Thursday, July 31, 2014

If you were here

If you were here, I'd tell you about my conversation this morning with a young man you would enjoy meeting.

I wish I could introduce the two of you if only to hear that laugh and see that mischievous grin you seemed to carry with you everywhere. If you were here, I would introduce you to so many people I think you would enjoy.

If you were here, we could both be nervous together about mom's upcoming trip. I guess I should say excited for her, proud of her, and nervous all at the same time. If you were here, you would make sure she had everything planned out to each detail and letter - assuring she wouldn't get too lost or would not travel alone around volatile countries.


If you were here, we could laugh about the thought of her having a special brownie while in Amsterdam. This, I believe, would once again bring out that laugh and, more than likely, one of your infamous jigs.

If you were here, I wouldn't have to tell people that you passed away. I wouldn't have cried when I found the letter you wrote me not too long before you died. I wouldn't have this incessant longing to tell you about all of the funny, challenging, and interesting things going on, because I would just come over at happy hour and tell you.



If you were here, you would be in love with both Harbour and Connally. Connally would make you laugh constantly, and Harbour would be your beautiful girl. Their antics would tickle you, and you would lay your hand on their heads as they sat by you and watched the world go by.


If you were here, you would be amazed by Henry, and how wonderful of a little boy he is. You would love to see the pictures of him playing in the water and smiling in his sweet little way.

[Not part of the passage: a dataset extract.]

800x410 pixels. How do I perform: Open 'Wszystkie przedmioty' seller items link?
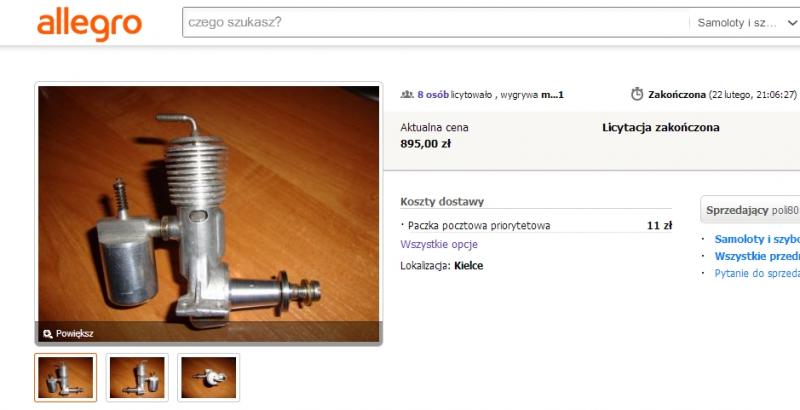(x=757, y=256)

You would laugh at James as he runs head first everywhere. You would find him funny and charming. You would be in love with Molly - how she's grown since you left. She can read and write and do so many things. She still probably wouldn't always care for your jokes. She is beautiful and fun. She is seven.

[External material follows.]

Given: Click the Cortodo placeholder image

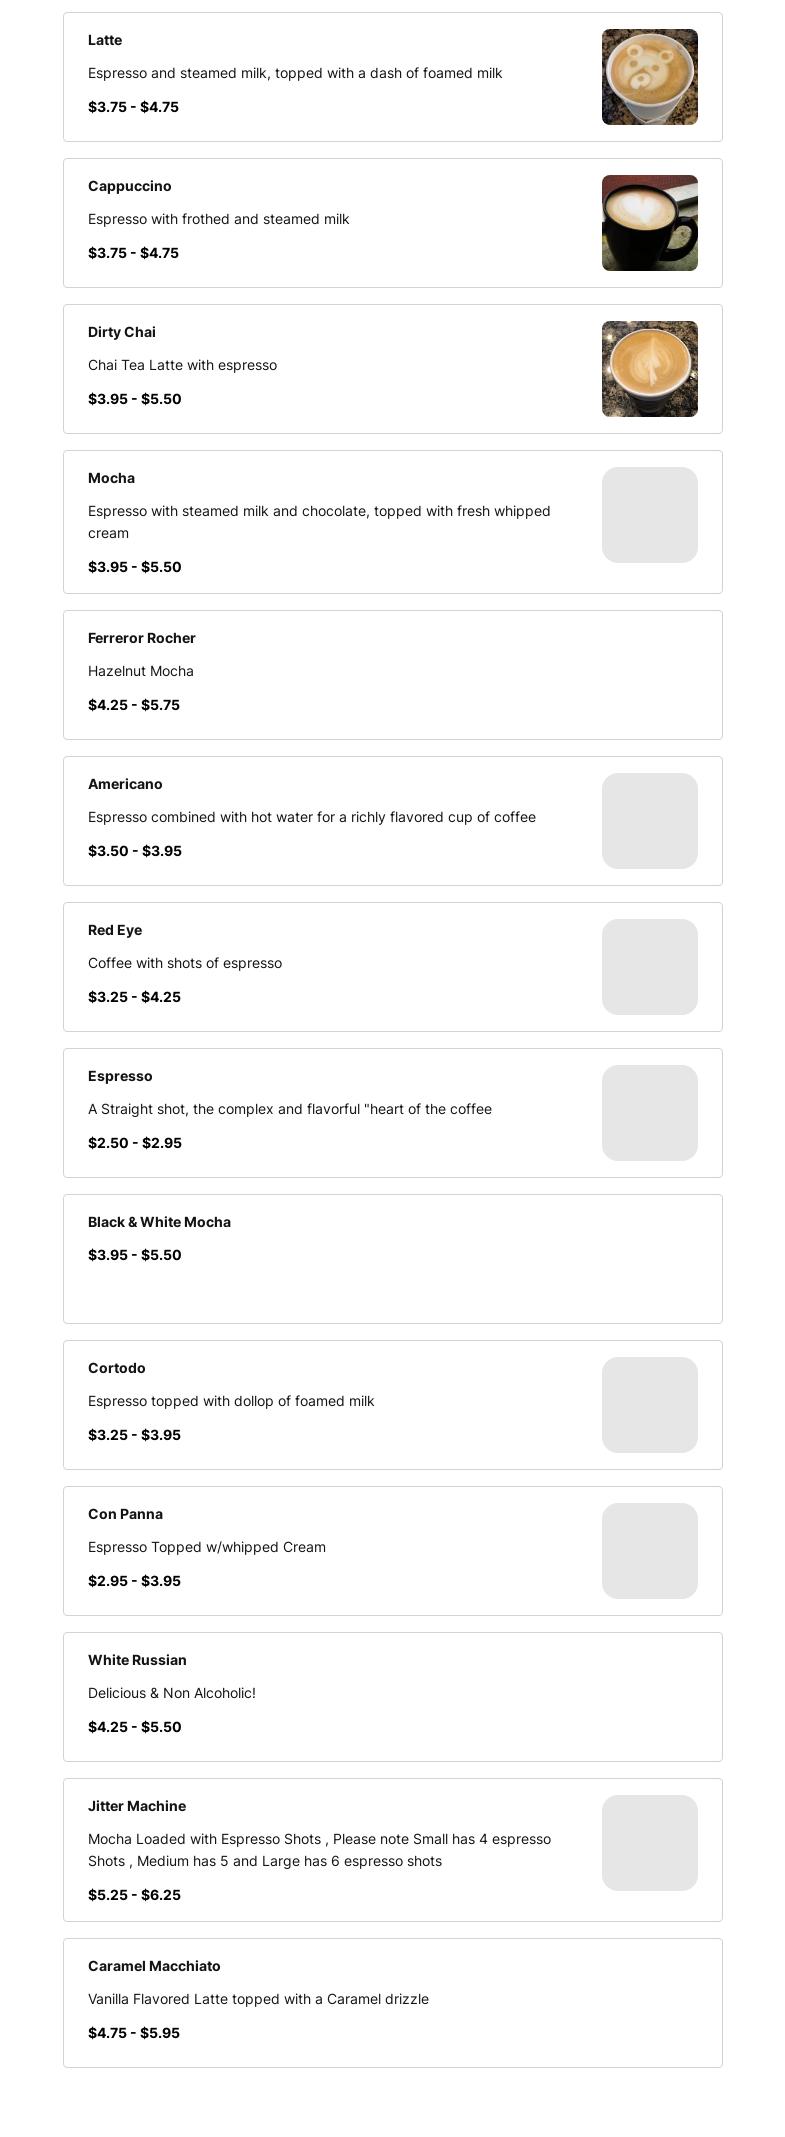Looking at the screenshot, I should point(649,1405).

But you aren't here. I mean, you may be around or maybe you're not, but you aren't HERE. And so, I will continue to think of you each time I meet someone I feel you would enjoy. I will continue to worry enough about mom's travel adventures for the both of us, as well as feel proud and excited for her. I will continue to read your letter and feel my heart clench as I do.  I will put my hand on Harbour and Connally's heads in your way in hopes of them feeling the weight of you. I will be amazed by Henry, charmed by James, and enjoy Molly so that they will always know you would do the same.

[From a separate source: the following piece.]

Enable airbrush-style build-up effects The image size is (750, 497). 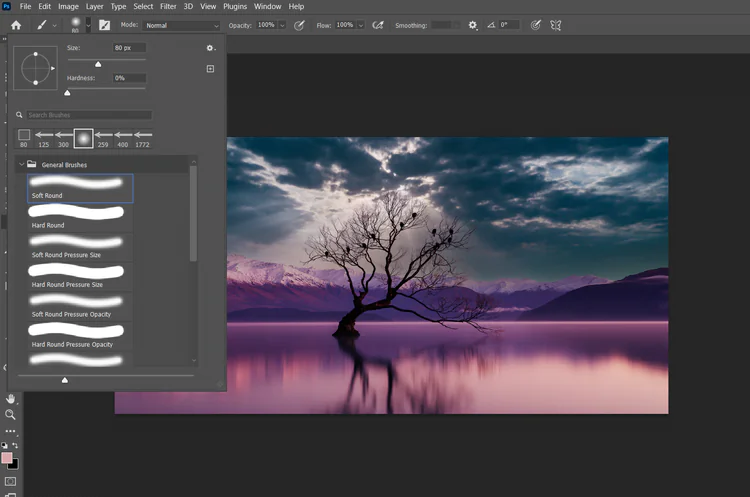pyautogui.click(x=378, y=24)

I will miss you, and even as that missing changes over the seasons, I will think of you with love and thankfulness, which perhaps I didn't do enough when you were here.


Saturday, July 19, 2014

It's OK to Close Your Eyes during Yoga

I don't relax well.

I wake up in the morning with a usual jolt of anxiety. I immediately grab my phone, check my email, make sure I haven't missed any emergency calls, and turn off my alarm. I bolt out of bed, jump into my work out clothes, brush my teeth, grab my water bottle, keys, and wallet, and head to CrossFit.

This is how I start my day approximately 75% of the time. The other 25% of the time, I do the same thing minus the head to work out part.

Then my CrossFit box started offering yoga once a week. YES! I need this! I need to stretch and relax and be peaceful. I can totally do this. So I went. I tried. I really tried to just breathe, relax into the pose, close my eyes. Then I learned I don't like to close my eyes. Did you realize that when you breathe, relax, and close your eyes, your brain slows down just long enough for you to start feeling things - I mean, besides anxiety, stress, rushing, movement, go - go -GO! Yeah, I wasn't a fan.



I didn't close my eyes. No ma'am.

Then they make you REALLY relax at the end of it all. I am flat on my back, breathing deeply, and our awesome instructor comes over and puts his hands on my head and shoulders in a very soothing way and says to me, "It's ok to close your eyes during yoga. It's over now. You did it. Go ahead and close your eyes."  I resisted the urge to say, if only you knew me a little more, that statement would make you laugh. But I do it. I close my eyes. I relax. I breathe. I feel - and so many emotions come through - none of which I'm terribly pleased to have presented to me.

And then it's over. I head home feeling slightly strange until I pick up my phone, check my email, look at my calendar for the day, listen to voicemail, and start the rushing again.

I immediately make a promise to go to every yoga class I can. I don't relax well. I'd like to change that.